** start EXTRACT TO READ **
THUNDER TRAILS SERIES
7 Assists for Russell Westbrook in addition to 26 points, eight rebounds and three steals
10 Blocked shots by the Thunder, including four by Steven Adams to go with his seven points and nine rebounds
10 Rebounds for Kevin Durant, in addition to 25 points and three assists
12-3 The Thunder’s advantage in fast break points on the night
15 Points for Reggie Jackson, in addition to five assists and four rebounds in his first start of this postseason
26-for-31 Free throw shooting numbers for the Thunder, including 16-for-16 from Kevin Durant and Russell Westbrook combined.
52-36 The Thunder’s rebounding advantage on the night, thanks to forcing San Antonio to 39.6 percent from the field
May 25th, 2014
The emotion in the building seemingly crested during the introduction of the Thunder starting lineup, when Serge Ibaka’s name was called. Little did the fans inside Chesapeake Energy Arena know that they would reach an even higher decibel in praise of the Congolese forward once the game action began.
Ibaka missed the first two games of the Western Conference Finals against the San Antonio Spurs due to a calf strain, but suited up and played through the pain on Sunday night, helping the Thunder earn an intense 106-97 victory. It was a storybook start, as Russell Westbrook hit Ibaka for a 19-foot jumper on the Thunder’s opening offensive possession. All told, Ibaka scored eight points on 4-for-4 shooting in the first quarter, and gave the Thunder an enormous emotional and physical boost in its much-needed Game 3 win.
“I was so emotional, but you couldn’t really tell because I was on the court,” Ibaka said. “I just want to thank my teammates, thank Russell, he tried to get me going early in the game. Kevin (Durant), (Kendrick) Perkins, Reggie (Jackson). I will never stop thanking them for tonight. I will never forget that. It was very special tonight.”
Beyond just the spirit and guts that Ibaka brought to the Thunder lineup, he was a force to be reckoned with on the court throughout the night. Pushing himself to play 30 minutes, Ibaka finished with 15 points on 5-for-6 shooting while adding seven rebounds and four blocked shots to a stout Thunder defensive effort.
Overall, the Thunder held the Spurs to just 39.6 percent shooting and forced 16 turnovers. It was a full team effort as Head Coach Scott Brooks’ perimeter defenders locked down Tony Parker and the Spurs shooters, while Kendrick Perkins, Steven Adams and, of course, Ibaka, dominated the paint, holding the Spurs to 20-for-42 shooting inside the lane.
“Serge obviously gave us an emotional and a playing boost,” Brooks said. “He helps our offense. He spreads the floor. You have to be able to guard his jump shot and he does a good job of rolling and catching around the basket. And defensively he blocks and alters shots.”
In addition to getting Ibaka back in the lineup, Brooks gave the Thunder a punch in the arm by inserting Reggie Jackson into the starting shooting guard spot. Jackson chipped in 15 points, five assists and four rebounds in a game-high 37 minutes of action, helping take some pressure off of Westbrook and Kevin Durant.
** end EXTRACT TO READ **
Rewrite the game recap, beginning at the words "52-36 The Thunder’s" and stopping after "game action began.", with "Chesapeake Energy Arena" changed to "the home arena".
** start PROVIDED MATERIAL **
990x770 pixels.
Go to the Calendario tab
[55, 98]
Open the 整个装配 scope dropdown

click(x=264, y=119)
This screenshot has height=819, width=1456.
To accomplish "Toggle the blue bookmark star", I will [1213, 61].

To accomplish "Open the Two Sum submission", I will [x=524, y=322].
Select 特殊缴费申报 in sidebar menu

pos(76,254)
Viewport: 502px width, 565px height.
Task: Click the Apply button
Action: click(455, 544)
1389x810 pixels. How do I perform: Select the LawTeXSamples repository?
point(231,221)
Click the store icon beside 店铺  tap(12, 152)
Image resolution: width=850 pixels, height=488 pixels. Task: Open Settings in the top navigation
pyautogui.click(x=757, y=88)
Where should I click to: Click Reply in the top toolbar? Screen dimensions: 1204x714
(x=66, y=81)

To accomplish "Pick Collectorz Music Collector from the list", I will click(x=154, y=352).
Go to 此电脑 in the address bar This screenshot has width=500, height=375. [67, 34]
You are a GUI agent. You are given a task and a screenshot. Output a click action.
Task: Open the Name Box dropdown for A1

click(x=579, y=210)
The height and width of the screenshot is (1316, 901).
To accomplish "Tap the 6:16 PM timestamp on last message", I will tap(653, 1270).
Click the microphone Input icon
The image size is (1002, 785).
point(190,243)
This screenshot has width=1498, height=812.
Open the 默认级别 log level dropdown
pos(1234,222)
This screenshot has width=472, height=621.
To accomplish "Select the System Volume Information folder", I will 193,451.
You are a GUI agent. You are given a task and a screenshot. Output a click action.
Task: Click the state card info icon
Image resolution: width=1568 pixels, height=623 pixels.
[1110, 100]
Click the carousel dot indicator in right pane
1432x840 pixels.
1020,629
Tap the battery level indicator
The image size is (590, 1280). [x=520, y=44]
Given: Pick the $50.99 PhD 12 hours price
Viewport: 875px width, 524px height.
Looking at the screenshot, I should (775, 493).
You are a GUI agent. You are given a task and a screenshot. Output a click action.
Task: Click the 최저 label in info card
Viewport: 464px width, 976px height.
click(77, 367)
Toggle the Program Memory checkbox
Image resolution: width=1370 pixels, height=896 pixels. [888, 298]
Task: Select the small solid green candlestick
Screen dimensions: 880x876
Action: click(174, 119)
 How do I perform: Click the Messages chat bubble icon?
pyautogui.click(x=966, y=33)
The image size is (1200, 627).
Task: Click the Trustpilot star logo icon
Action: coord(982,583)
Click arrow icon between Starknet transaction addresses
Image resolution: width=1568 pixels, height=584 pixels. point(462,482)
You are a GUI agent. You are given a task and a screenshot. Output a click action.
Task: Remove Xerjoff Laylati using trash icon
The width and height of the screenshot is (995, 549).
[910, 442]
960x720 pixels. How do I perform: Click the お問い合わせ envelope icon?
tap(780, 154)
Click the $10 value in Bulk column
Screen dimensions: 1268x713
** end PROVIDED MATERIAL **
[SOLUTION]
52-36 The Thunder’s rebounding advantage on the night, thanks to forcing San Antonio to 39.6 percent from the field
May 25th, 2014
The emotion in the building seemingly crested during the introduction of the Thunder starting lineup, when Serge Ibaka’s name was called. Little did the fans inside the home arena know that they would reach an even higher decibel in praise of the Congolese forward once the game action began.